When Democrats behave despicably there is always a rush to say, “Well, it happens on both sides of the aisle.” That statement is true. But there is a difference. I have been disappointed in the Republican Party more than once, but I am proud that Republicans urged President Richard Nixon to resign. While I think Republicans fold too quickly under biased media pressure when foolish comments or innocent words are twisted, I think it right that Republicans insist that politicians of their party, like Christopher Lee or John Ensign, resign when they behave unethically and immorally. Too often, Democrats express shock and indignation and then fall back on legalities and time-delaying tactics like ethic probes.

Nancy Pelosi, the mainstream media and, indeed, all Democrats who don’t place unrelenting pressure upon Mr. Weiner to resign are revealing their own lack of integrity and their inflated sense of self-importance. They are showing a disdain for voters while displaying an attitude which views themselves as a powerful ruling class separate from regular Americans. In this world, wives and children are props which help election efforts. Promoting family values and talking about empowering women is a political tool, not a value. If the price of keeping one of their own in office means a diminishing of faith in Congress’s integrity and wisdom, so be it. With enough of their own type in office they can pass legislation which entrenches their own positions no matter how it affects most Americans. They trust in the folly of the American people to keep on believing in them no matter how frequently their hypocrisy is revealed.

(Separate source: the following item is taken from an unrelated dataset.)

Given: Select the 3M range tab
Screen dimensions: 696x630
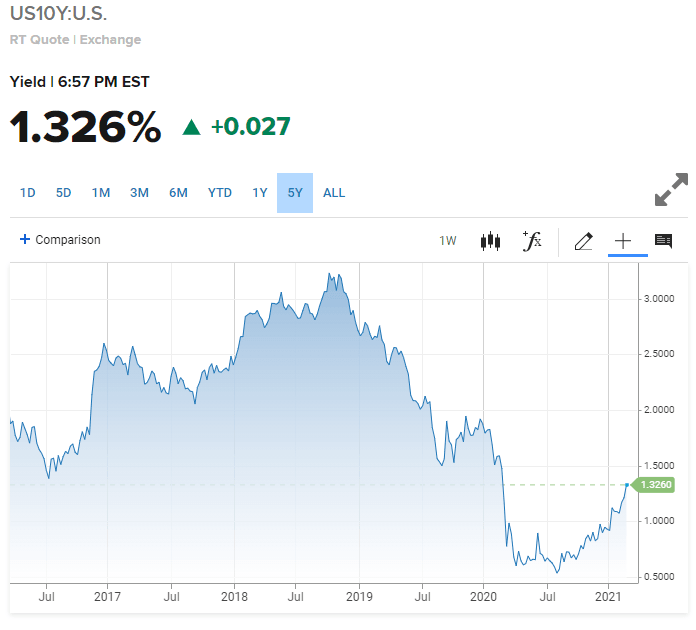Looking at the screenshot, I should [x=139, y=193].
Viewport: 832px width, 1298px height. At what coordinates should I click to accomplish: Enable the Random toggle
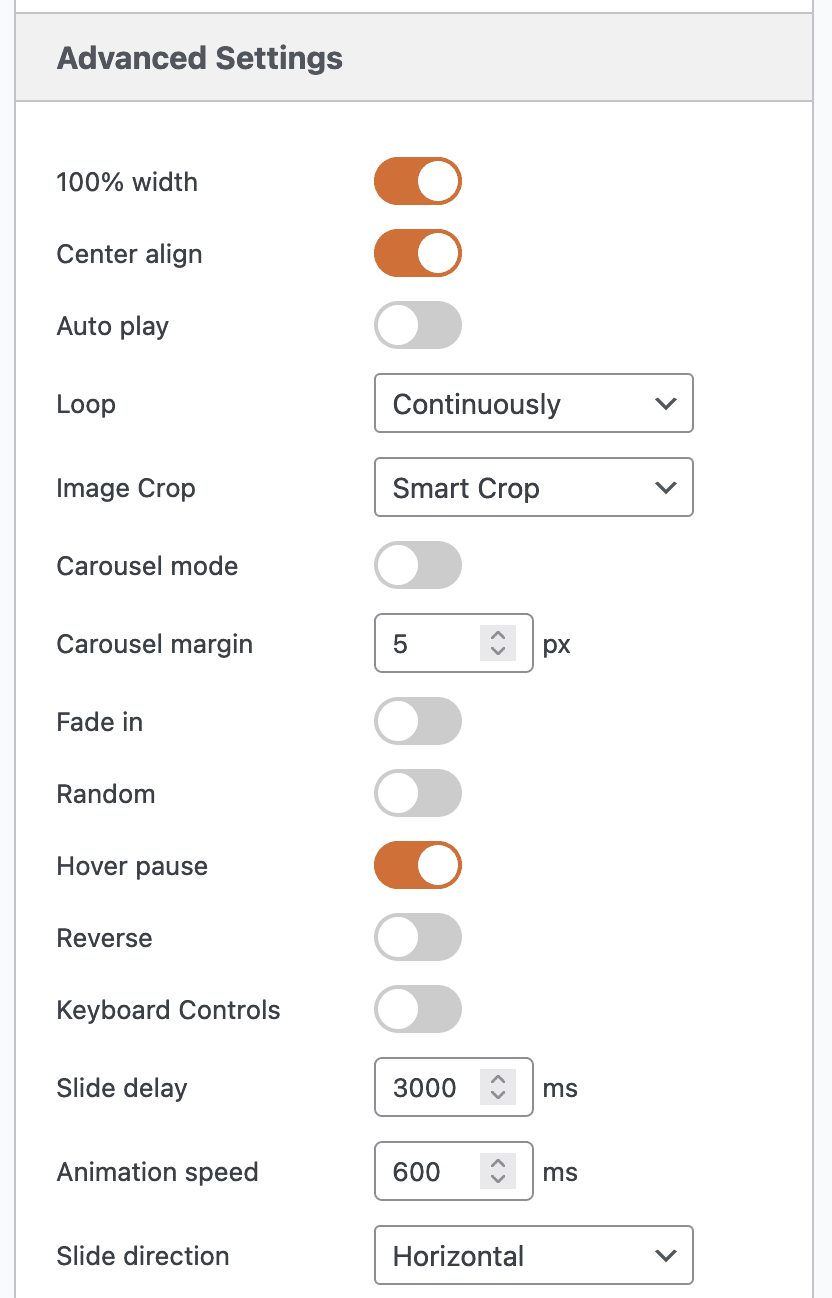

When the general belief is that all politicians are cheats and liars, an attitude that Mr. Weiner’s presence in Congress nurtures, we are crippling a vital leg of our civilization. When there is a feeling that our government is “by the politicians and for the politicians,” American loses. That places us in a weakened position to deal wisely with critical matters like terrorism and the economy.

5 thoughts on “Congressman, You’re Not Four Anymore”

  1. Brava, Susan! The chutzpah of Weiner to suggest that he can retain the respect of his constituency as a legislator even if they snicker at him for his behavior (self-broadcast to his 40,000 Twitter followers, no less!) not only illustrates the two “parenting policies” you so aptly describe, but show the damage Pres. Clinton did by setting the precedent that “it’s only sex” and shouldn’t preclude one’s position of responsibility. I’m disgusted by Weiner (while admittedly chuckling occasionally at the incessant barage of puns and jokes he’s spawned) but even more disgusted that the American public would tolerate and even defend a person of his character, as shown by the poll of his constituents. One question for you, Susan: What can be done to elevate this national deterioration of standards of behavior?

  2. Jean, I left out some of your comment because it was new information for me. I just didn’t want to post something I knew nothing about. What I do know is bad enough!
    I gather you are from the area and know things from other aspects of the congressman’s life.

  3. Thank you for this post. I, too, am appalled that the majority of Wiener’s constituents are supportive (last poll was at 56%) of a man whose behavior resembles that of a bratty 12 year old.